Üzerinde çalışılan yasa tasarısında önemli bir yanlışlığı vurgulamak isterim. Bu yasa ile üniversite hastanelerinde “katkı payı” alınması kaldırıldığından, bir hastanın istediği bir öğretim üyesine muayene olması olanaksızlaşıyor! Aslında bu değişiklik öğretim üyesi için olumlu bir gelişme olacaktır. Çünkü üniversite hastanesinde tam gün çalışmayı seçmiş çoğu hekimin, belirli bir yaşam standardının sağlanması koşulu ile “özel muayene” yapmak için çok da büyük bir gayret içinde olmayacaklarını biliyorum. Akademisyenlik bir yaşam tarzıdır; insan yetiştirmek, buluş yapmak, yenilikleri uygulamaktır. Gerçek bir akademisyen için hasta bakmak asistanını, öğrencisini eğitmek demektir. Eflatun, hekimlerin para kazanmaya çok gereksinimleri olmadığını, hekimlik şerefinin kendilerine yeterli olduğunu söylemiştir. Bu görüş hekimler için, akademisyenler için kesinlikle doğrudur. Ancak bu şerefin yaşanabilmesi için akademisyenin mesleğini takip edebilmesi, toplumsal olaylarla ilgilenebilmesi, çocuğunu düzgün bir okulda okutabilmesi, sanatı yaşayabilmesi gibi temel gereksinimlerini karşılayabilmesi gerekir. Bunları yapamayan bir akademisyenin toplum içinde saygın olması olanaksızdır.
Tıp fakültelerinde tam gün çalışacak öğretim üyelerinin özel hasta bakamamasının getireceği gelir kaybının, performans gelirlerinde yapılacak değişikliklerle karşılanacağı belirtilmektedir.

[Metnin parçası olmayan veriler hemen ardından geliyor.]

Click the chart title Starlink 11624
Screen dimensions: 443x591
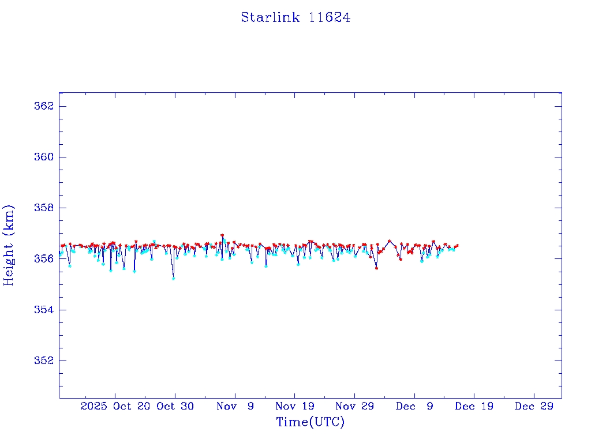[x=296, y=18]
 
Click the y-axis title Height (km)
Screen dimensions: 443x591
[x=9, y=245]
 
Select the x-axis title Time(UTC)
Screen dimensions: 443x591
[x=311, y=422]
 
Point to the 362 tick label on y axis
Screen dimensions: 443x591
[x=45, y=106]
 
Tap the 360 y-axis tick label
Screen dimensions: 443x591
[x=45, y=157]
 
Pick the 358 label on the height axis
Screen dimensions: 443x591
[x=45, y=208]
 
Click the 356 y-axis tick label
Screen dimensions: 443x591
[x=45, y=258]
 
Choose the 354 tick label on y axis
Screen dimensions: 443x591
[x=45, y=310]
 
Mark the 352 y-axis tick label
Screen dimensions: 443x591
[x=45, y=361]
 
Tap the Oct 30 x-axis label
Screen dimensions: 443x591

Performansa yönelik gelirin uygulanması ile tıbbi harcamaların arttığını görüyoruz. Öte yandan performans uygulamaları ile tedavi hizmetlerinin çok öne geçtiğini, koruyucu hekimliğin ise gittikçe unutulduğu gerçeğini yaşıyoruz. Bu yazıda performans uygulamalarının sakıncalarını tartışmayacağım. İşin bir boyutu bu olduğundan sözünü etmiş bulunuyorum.
Üniversite hastanelerinin bir gelir kaynağı da öğretim üyelerinin özel muayeneleri ve katkı paylı hizmetleridir. Bunun önü kesildiğinde döner sermaye gelirlerinde azalma meydana gelecektir. Her geçen gün bütçe uygulama talimatları ile yapılan tetkik/tedavi hizmetlerinin ücretleri zaten düşürülmektedir. Öğretim üyelerinin katkıları da sıfırlandığında ülke çapında zaten zor durumda olan tıp fakültelerinde durum daha da ağırlaşacaktır. Sonuçta öğretim üyelerinin özel sektöre zaten artmış kaçışları daha da hızlanacaktır. Bu durumda onca öğrenci, asistan nasıl eğitim alacaktır?
Esas konuya dönecek olursak, bir hasta belirli bir öğretim üyesine muayene olmak istediğinde yasa yüzünden bu istek gerçekleşemeyecektir. Hele ki o öğretim üyesi hekim, bir konuda çok özellikli olarak çalışıyorsa, hastanın bu öğretim üyesine muayene olma isteği çok büyük olacaktır. Yapılan eğitim programları çerçevesinde elbette bu hekim asistanıyla birlikte birçok hastayı değerlendirecektir. Ancak o hastanın, eğitim zamanlarında, sözü edilen hekimi yakalayabilmesi her zaman olanaklı olacak mıdır? Bu soruna yeni yasa ile nasıl bir çözüm getirilecektir? Hastanın istediği hekime muayene olma hakkına ne olacaktır? Eğer bu sorun ortada bırakılırsa yasaya hukuksal bir engelleme geleceği olasılık dahilindedir.
Bugün üniversite hastanelerinde öğretim üyelerinin özel hasta bakmasının hastaların muayene olmak istedikleri hekimleri seçme özgürlüğü açısından, ekonomik zorluklar içinde olan üniversite hastanelerine bir gelir olması bakımından ve öğrenci eğitimi açısından yararları olduğu açıktır. Yeni yasa uygulamaya geçtiğinde, performansa dayalı gelirden dolayı, birçok öğretim üyesi belki de önceden kazandığından daha çok gelir elde edebilecektir ancak en azından hastanın istediği öğretim üyesine muayene olabilmesi yönünden yasa tasarısının gözden geçirilmesi gerekmektedir.